Now, I realize this doesn't exist.
Props to anyone who did find something that way. Some people are very confidently hedge witches, green witches, love witches etc. If you found your thing, and it works for you that is great. But now, in my path, I think I find it more freeing that my practice is what I make of it and not what someone else (fate, my chart, whatever) has decided for me.

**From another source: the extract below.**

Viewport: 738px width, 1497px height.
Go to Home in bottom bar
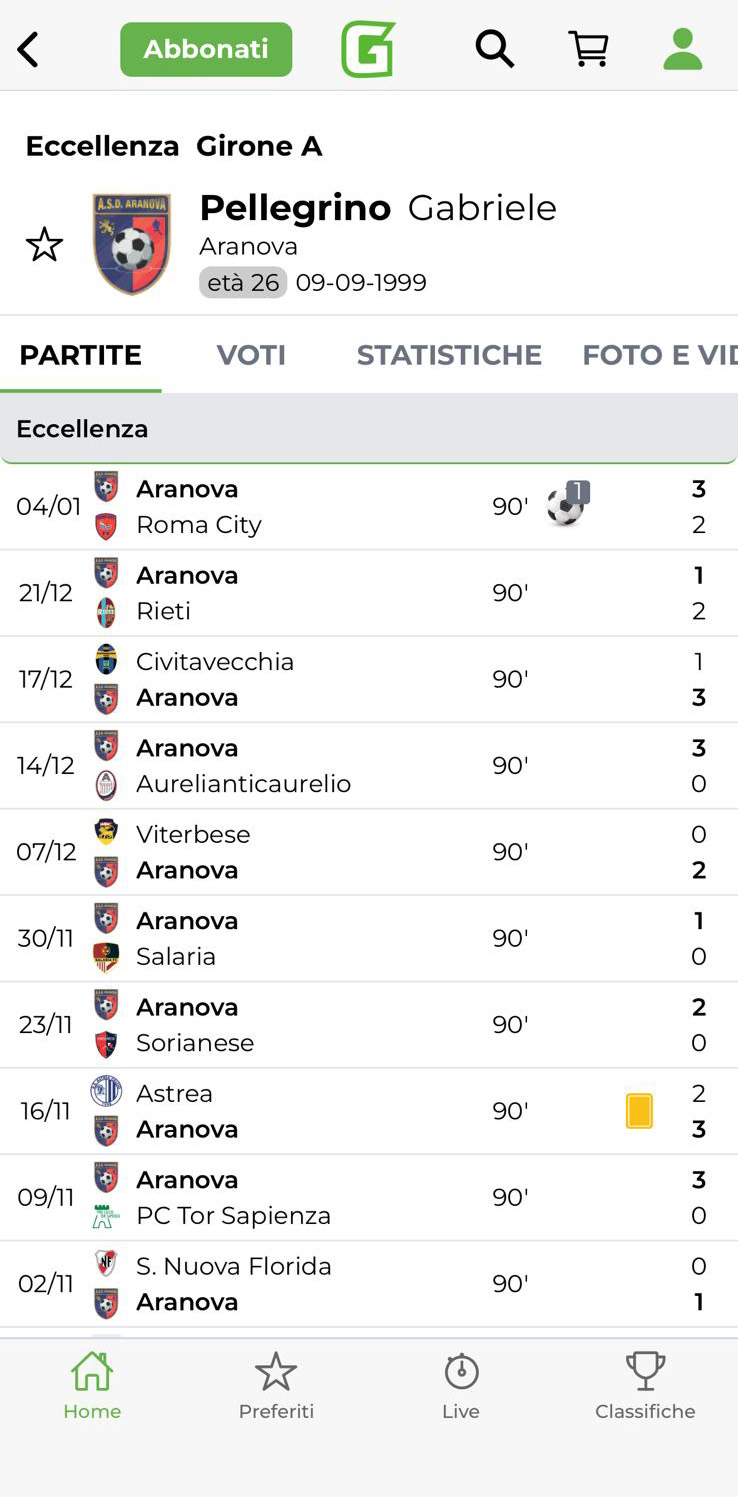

I think I still do some sort of divination or prayer most days. I have 3 or 4 pages worth of handmade sigils in my grimoire and a box full of decks I am finding new uses for. I DIY most of my tools now, and don't feel the need to buy buy buy as much as I did. I don't feel the need to restrain myself to certain things, I also don't force myself to do stuff I don't like, my enthusiasm is a core part of my practice and helps me discern what I truly desire versus what I think I am expected to want. I found a love for justice work, for reflection, for reparations. I am looking for ways to integrate aspects of my practice in my career. I look through the practices into the core principles, then try them out, and figure out what works and what doesn't and why, which pleases the science-loving part of my brain. I may not be super advanced to the point of seriously teaching or mentoring anyone towards a specific path into mastery, however I do feel confident enough to support beginners in getting to the point of competency or at least enjoyable amateurism. I also got the chance to meet a lot of people older than me, wiser, who have spent more time practicing than I have been alive and whose practices are influenced by literal PhDs they pursued. I think I am lot of things, including someone who has a lifetime in front of them to keep learning and keep being amazed and starstruck by how much magic there is in this world.